Oil prices settled down nearly 2% on Friday, with Brent crude closing at $79.68 per barrel and U.S. West Texas Intermediate (WTI) at $76.65 per barrel. This decline was influenced by disappointing economic data from China, which showed a significant slowdown in industrial output, a sharp fall in new home prices, and rising unemployment.
China, the world’s top oil importer, has seen its economy lose momentum in July, with new home prices falling at the fastest pace in nine years. Industrial output has slowed, and unemployment has risen, feeding worries about a slump in demand for crude oil. Refineries in China have also sharply cut crude processing rates last month due to tepid fuel demand.
The Organization of the Petroleum Exporting Countries (OPEC) cut its forecast for this year’s oil demand growth earlier this week, citing softness in China. The International Energy Agency (IEA) also slashed its 2025 demand forecasts, pointing to weak demand in China.
Andrew Lipow, president of energy consultancy Lipow Oil Associates, remarked on the volatility in oil markets, with fears of supply disruptions due to geopolitical tensions in the Middle East and slowing growth in China forcing revisions of demand forecasts. Oil futures initially rallied due to concerns over potential retaliation by Iran against Israel, but the risk was priced out as Iran has not taken any action yet.
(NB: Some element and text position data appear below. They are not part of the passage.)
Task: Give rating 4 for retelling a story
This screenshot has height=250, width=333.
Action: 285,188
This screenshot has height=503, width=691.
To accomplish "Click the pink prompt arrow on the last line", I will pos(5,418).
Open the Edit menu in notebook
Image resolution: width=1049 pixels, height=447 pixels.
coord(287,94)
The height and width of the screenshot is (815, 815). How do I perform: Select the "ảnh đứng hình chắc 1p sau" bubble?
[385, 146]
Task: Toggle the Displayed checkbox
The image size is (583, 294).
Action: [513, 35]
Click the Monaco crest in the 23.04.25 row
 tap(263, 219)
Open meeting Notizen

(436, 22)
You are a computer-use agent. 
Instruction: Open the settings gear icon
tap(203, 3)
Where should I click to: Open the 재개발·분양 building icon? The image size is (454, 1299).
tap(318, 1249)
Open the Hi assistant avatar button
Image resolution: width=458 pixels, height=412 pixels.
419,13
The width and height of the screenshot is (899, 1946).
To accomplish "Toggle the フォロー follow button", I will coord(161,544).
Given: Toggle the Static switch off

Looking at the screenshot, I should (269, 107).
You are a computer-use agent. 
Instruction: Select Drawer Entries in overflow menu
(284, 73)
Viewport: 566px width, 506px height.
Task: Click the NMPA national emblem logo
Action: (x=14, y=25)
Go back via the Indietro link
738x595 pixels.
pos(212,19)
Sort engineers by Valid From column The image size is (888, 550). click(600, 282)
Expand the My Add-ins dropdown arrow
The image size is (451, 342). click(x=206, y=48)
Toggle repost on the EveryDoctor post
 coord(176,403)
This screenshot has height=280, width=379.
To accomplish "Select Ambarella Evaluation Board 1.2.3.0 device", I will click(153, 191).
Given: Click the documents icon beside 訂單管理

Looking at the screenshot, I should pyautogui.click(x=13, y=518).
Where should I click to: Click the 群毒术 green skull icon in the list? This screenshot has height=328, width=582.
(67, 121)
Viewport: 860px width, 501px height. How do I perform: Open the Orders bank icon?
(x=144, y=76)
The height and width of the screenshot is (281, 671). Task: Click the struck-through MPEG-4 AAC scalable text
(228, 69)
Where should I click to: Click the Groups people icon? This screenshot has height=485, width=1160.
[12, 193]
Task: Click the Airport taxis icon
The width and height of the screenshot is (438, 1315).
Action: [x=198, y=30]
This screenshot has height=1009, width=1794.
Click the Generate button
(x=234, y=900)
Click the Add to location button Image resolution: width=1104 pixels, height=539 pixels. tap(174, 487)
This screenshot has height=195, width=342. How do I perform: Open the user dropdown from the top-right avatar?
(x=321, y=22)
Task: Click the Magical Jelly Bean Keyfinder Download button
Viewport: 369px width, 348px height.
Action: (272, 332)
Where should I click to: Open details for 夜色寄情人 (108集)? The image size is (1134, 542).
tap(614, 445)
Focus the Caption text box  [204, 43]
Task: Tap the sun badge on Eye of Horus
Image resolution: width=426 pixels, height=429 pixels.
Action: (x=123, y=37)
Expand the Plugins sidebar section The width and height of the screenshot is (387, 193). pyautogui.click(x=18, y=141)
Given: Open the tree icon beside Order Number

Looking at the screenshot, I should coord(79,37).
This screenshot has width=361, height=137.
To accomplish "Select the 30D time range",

Despite concerns over potential supply disruptions, actual disruptions have been minimal. Analysts from Commerzbank Research noted that the market is currently more focused on the demand side. A fresh round of Gaza ceasefire talks, which began on Thursday in Qatar, was paused until next week, with mixed signals on progress.
Positive economic data from the U.S. provided some support to oil prices. Retail sales beat analysts’ expectations, and fewer Americans filed new jobless claims last week, sparking renewed optimism about economic growth in the largest oil market.